In a speech outlining his strategy for the war, President Obama boiled it down to three goals: Deny al-Qaida safe haven; prevent the Taliban from overthrowing the government; and build up the Afghan security forces so they can take over as U.S. troops leave. It is a remarkable framework, defined as much by absence as by accomplishment, and in terms so vague as to be impossible to achieve definitively. But it is also a fundamentally political strategic framework, focused on the Afghan government as the defining characteristic of any future Afghan state.

Yet politics are completely missing from the American side of the war. In the last year, overall violence has decreased but has concentrated on a few key areas like Kabul, which has seen a wave of terrifying, sophisticated attacks meant to shake confidence in ISAF and in the Afghan government. Meanwhile, heavy-handed “night raid” tactics by special operations forces – which the accused American shooter Sunday supported – often ignore the social and political consequences of those raids in the rush to tick up dead or captured bad guys. As a result, Afghans don’t look around and think that things are improving; by and large, they think things are getting worse.

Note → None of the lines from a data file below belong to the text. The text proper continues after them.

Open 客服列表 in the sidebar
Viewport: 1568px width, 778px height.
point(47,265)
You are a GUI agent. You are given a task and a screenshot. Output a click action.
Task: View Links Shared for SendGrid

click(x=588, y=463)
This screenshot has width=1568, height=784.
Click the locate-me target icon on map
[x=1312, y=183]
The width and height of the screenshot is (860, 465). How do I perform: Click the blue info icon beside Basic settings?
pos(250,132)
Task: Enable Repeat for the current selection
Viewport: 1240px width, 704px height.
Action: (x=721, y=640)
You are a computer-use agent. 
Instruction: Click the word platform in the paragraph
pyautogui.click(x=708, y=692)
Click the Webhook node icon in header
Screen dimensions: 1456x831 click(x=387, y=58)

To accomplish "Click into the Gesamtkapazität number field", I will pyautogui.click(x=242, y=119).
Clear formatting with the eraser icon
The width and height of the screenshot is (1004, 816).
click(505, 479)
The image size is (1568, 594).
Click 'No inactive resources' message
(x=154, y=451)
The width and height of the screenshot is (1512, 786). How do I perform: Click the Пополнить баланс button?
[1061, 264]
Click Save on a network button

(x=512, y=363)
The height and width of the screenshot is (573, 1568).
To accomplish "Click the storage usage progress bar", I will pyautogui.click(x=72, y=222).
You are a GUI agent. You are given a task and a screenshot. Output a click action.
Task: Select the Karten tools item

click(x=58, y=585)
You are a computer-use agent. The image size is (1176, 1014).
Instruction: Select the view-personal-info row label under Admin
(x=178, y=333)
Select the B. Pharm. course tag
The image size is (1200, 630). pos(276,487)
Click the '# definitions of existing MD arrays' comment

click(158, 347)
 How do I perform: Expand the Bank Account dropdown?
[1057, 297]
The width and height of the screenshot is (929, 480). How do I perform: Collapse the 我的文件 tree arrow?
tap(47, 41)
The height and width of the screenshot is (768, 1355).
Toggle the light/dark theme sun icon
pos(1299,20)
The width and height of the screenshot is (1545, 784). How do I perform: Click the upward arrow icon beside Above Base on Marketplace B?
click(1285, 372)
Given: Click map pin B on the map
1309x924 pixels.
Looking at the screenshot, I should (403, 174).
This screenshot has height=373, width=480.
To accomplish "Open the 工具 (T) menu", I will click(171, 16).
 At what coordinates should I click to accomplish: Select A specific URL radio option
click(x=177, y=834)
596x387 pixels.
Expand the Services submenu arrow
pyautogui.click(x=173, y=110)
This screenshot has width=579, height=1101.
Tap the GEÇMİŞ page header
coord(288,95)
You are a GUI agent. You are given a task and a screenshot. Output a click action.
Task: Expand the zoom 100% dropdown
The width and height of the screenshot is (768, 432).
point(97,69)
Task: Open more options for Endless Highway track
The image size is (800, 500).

In the U.S., the steady drumbeat of shocking news is also having an effect: A new ABC News-Washington Post poll shows plummeting support for the war in the general public; GOP support is falling quickly as well. This has led two of the GOP candidates for president, Newt Gingrich and Rick Santorum, to join forces with the anti-war left and voice opposition to the war and suggest a more rapid withdrawal.

But a more rapid withdrawal would be the worst possible outcome for Afghanistan right now. The desire to cut losses is understandable, even justified, but it would plunge Afghanistan into madness and anarchy.

That's because there remains no political process at work in Afghanistan than can address the fundamental conflict driving the war: a political contest between the current, corrupt government and the insurgency that rejects that government. The current line about so-called reconciliation – the negotiations process, which demands the Taliban accept the very Afghan constitution they’re fighting to upend – doesn’t account for any of Afghanistan’s politics. It is merely a call to surrender.

President Obama missed a critical opportunity in 2009 to reorient the war away from a military-led battle with some political trappings, to a political strategy with a military component. It’s not too late to make that shift in perspective and outlook – not yet, at least. While Sunday’s mass murder is shocking, it does provide some space in Washington for a pivot point to reorient the war where it needs to be: on the politics of Afghanistan, and not on the insurgency of Afghanistan.

A reorientation on politics opens up new choices for reengaging with Afghans under a less militarist rubric. It can allow new doctrines like Expeditionary Economics to reshape the economic and political engagement of local communities. It creates space for addressing the systemic causes of corruption: a poorly designed government that cannot raise its own revenue. And it puts the ultimate, long-term American goal with the Afghan people, instead of the insurgency or even Afghan government.

The opportunity to turn the Afghanistan conflict onto a better path is being drowned out by the shock and outrage over Sunday’s murders. And the administration has shown no interest in changing course, either. But altering the war so it focuses on the political reasons for conflict is the only way to avoid a complete disaster when the withdrawal finally happens.